* [WHAT TO DO]: The entries below are to be written out again without alteration.

* [THE DATA]:
[Start of Attachment]

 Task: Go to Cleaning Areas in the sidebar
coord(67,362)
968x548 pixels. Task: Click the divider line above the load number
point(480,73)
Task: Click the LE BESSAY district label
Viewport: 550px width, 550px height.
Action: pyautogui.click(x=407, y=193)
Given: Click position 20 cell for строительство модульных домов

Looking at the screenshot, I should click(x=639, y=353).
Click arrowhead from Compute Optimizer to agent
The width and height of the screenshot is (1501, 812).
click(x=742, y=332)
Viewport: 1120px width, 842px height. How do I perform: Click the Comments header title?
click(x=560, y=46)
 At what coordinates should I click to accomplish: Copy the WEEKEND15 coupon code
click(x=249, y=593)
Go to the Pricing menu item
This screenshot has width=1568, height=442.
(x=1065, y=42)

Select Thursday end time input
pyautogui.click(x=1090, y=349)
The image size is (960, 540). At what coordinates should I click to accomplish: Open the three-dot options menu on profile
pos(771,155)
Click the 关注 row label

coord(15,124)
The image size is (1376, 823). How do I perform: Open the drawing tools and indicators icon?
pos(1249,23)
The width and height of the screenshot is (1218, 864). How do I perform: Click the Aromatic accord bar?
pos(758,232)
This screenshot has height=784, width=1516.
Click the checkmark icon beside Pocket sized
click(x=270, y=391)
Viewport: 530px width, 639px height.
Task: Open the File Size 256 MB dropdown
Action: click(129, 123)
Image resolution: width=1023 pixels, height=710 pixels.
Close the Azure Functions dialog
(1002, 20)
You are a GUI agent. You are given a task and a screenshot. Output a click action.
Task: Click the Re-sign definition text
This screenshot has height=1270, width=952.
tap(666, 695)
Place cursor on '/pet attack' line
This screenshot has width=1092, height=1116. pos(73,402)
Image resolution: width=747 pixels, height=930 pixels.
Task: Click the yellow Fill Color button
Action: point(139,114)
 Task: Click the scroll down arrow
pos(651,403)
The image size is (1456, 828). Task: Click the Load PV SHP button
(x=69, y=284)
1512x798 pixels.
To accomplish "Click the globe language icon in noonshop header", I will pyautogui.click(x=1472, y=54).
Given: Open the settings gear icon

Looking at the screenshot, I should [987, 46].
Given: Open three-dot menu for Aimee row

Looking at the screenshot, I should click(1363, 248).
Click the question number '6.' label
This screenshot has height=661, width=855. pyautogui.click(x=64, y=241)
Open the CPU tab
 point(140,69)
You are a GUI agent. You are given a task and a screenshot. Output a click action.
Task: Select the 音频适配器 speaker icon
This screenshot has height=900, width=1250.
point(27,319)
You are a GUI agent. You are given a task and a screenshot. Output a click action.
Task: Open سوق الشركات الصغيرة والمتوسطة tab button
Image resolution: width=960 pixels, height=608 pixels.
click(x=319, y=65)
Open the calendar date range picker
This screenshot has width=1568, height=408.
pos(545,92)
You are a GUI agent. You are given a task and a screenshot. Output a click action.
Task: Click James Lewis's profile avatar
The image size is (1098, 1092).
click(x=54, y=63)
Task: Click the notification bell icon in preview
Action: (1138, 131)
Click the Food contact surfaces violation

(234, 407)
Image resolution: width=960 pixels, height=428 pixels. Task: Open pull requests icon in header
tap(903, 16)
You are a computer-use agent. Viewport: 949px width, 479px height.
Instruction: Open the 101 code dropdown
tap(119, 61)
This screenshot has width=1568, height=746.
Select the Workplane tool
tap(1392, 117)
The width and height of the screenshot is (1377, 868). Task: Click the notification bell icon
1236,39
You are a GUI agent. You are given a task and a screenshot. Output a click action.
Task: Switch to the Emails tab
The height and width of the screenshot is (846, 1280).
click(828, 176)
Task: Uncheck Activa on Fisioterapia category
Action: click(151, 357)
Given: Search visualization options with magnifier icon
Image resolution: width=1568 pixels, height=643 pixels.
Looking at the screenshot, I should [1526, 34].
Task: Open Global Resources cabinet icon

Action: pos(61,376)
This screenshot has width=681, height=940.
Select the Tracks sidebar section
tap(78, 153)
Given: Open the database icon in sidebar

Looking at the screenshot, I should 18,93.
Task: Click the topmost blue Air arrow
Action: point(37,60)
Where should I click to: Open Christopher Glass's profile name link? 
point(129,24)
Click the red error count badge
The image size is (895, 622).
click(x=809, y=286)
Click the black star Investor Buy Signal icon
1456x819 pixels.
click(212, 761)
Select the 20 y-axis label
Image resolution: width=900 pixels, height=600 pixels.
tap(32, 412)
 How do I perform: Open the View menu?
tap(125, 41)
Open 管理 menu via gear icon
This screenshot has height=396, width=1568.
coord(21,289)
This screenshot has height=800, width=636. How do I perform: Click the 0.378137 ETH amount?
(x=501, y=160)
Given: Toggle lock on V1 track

[End of Attachment]

* [RESPONSE BOX]:
 Task: Go to Cleaning Areas in the sidebar
coord(67,362)
968x548 pixels. Task: Click the divider line above the load number
point(480,73)
Task: Click the LE BESSAY district label
Viewport: 550px width, 550px height.
Action: pyautogui.click(x=407, y=193)
Given: Click position 20 cell for строительство модульных домов

Looking at the screenshot, I should click(x=639, y=353).
Click arrowhead from Compute Optimizer to agent
The width and height of the screenshot is (1501, 812).
click(x=742, y=332)
Viewport: 1120px width, 842px height. How do I perform: Click the Comments header title?
click(x=560, y=46)
 At what coordinates should I click to accomplish: Copy the WEEKEND15 coupon code
click(x=249, y=593)
Go to the Pricing menu item
This screenshot has width=1568, height=442.
(x=1065, y=42)

Select Thursday end time input
pyautogui.click(x=1090, y=349)
The image size is (960, 540). At what coordinates should I click to accomplish: Open the three-dot options menu on profile
pos(771,155)
Click the 关注 row label

coord(15,124)
The image size is (1376, 823). How do I perform: Open the drawing tools and indicators icon?
pos(1249,23)
The width and height of the screenshot is (1218, 864). How do I perform: Click the Aromatic accord bar?
pos(758,232)
This screenshot has height=784, width=1516.
Click the checkmark icon beside Pocket sized
click(x=270, y=391)
Viewport: 530px width, 639px height.
Task: Open the File Size 256 MB dropdown
Action: click(129, 123)
Image resolution: width=1023 pixels, height=710 pixels.
Close the Azure Functions dialog
(1002, 20)
You are a GUI agent. You are given a task and a screenshot. Output a click action.
Task: Click the Re-sign definition text
This screenshot has height=1270, width=952.
tap(666, 695)
Place cursor on '/pet attack' line
This screenshot has width=1092, height=1116. pos(73,402)
Image resolution: width=747 pixels, height=930 pixels.
Task: Click the yellow Fill Color button
Action: point(139,114)
 Task: Click the scroll down arrow
pos(651,403)
The image size is (1456, 828). Task: Click the Load PV SHP button
(x=69, y=284)
1512x798 pixels.
To accomplish "Click the globe language icon in noonshop header", I will pyautogui.click(x=1472, y=54).
Given: Open the settings gear icon

Looking at the screenshot, I should [987, 46].
Given: Open three-dot menu for Aimee row

Looking at the screenshot, I should click(1363, 248).
Click the question number '6.' label
This screenshot has height=661, width=855. pyautogui.click(x=64, y=241)
Open the CPU tab
 point(140,69)
You are a GUI agent. You are given a task and a screenshot. Output a click action.
Task: Select the 音频适配器 speaker icon
This screenshot has height=900, width=1250.
point(27,319)
You are a GUI agent. You are given a task and a screenshot. Output a click action.
Task: Open سوق الشركات الصغيرة والمتوسطة tab button
Image resolution: width=960 pixels, height=608 pixels.
click(x=319, y=65)
Open the calendar date range picker
This screenshot has width=1568, height=408.
pos(545,92)
You are a GUI agent. You are given a task and a screenshot. Output a click action.
Task: Click James Lewis's profile avatar
The image size is (1098, 1092).
click(x=54, y=63)
Task: Click the notification bell icon in preview
Action: (1138, 131)
Click the Food contact surfaces violation

(234, 407)
Image resolution: width=960 pixels, height=428 pixels. Task: Open pull requests icon in header
tap(903, 16)
You are a computer-use agent. Viewport: 949px width, 479px height.
Instruction: Open the 101 code dropdown
tap(119, 61)
This screenshot has width=1568, height=746.
Select the Workplane tool
tap(1392, 117)
The width and height of the screenshot is (1377, 868). Task: Click the notification bell icon
1236,39
You are a GUI agent. You are given a task and a screenshot. Output a click action.
Task: Switch to the Emails tab
The height and width of the screenshot is (846, 1280).
click(828, 176)
Task: Uncheck Activa on Fisioterapia category
Action: click(151, 357)
Given: Search visualization options with magnifier icon
Image resolution: width=1568 pixels, height=643 pixels.
Looking at the screenshot, I should [1526, 34].
Task: Open Global Resources cabinet icon

Action: pos(61,376)
This screenshot has width=681, height=940.
Select the Tracks sidebar section
tap(78, 153)
Given: Open the database icon in sidebar

Looking at the screenshot, I should 18,93.
Task: Click the topmost blue Air arrow
Action: point(37,60)
Where should I click to: Open Christopher Glass's profile name link? 
point(129,24)
Click the red error count badge
The image size is (895, 622).
click(x=809, y=286)
Click the black star Investor Buy Signal icon
1456x819 pixels.
click(212, 761)
Select the 20 y-axis label
Image resolution: width=900 pixels, height=600 pixels.
tap(32, 412)
 How do I perform: Open the View menu?
tap(125, 41)
Open 管理 menu via gear icon
This screenshot has height=396, width=1568.
coord(21,289)
This screenshot has height=800, width=636. How do I perform: Click the 0.378137 ETH amount?
(x=501, y=160)
Given: Toggle lock on V1 track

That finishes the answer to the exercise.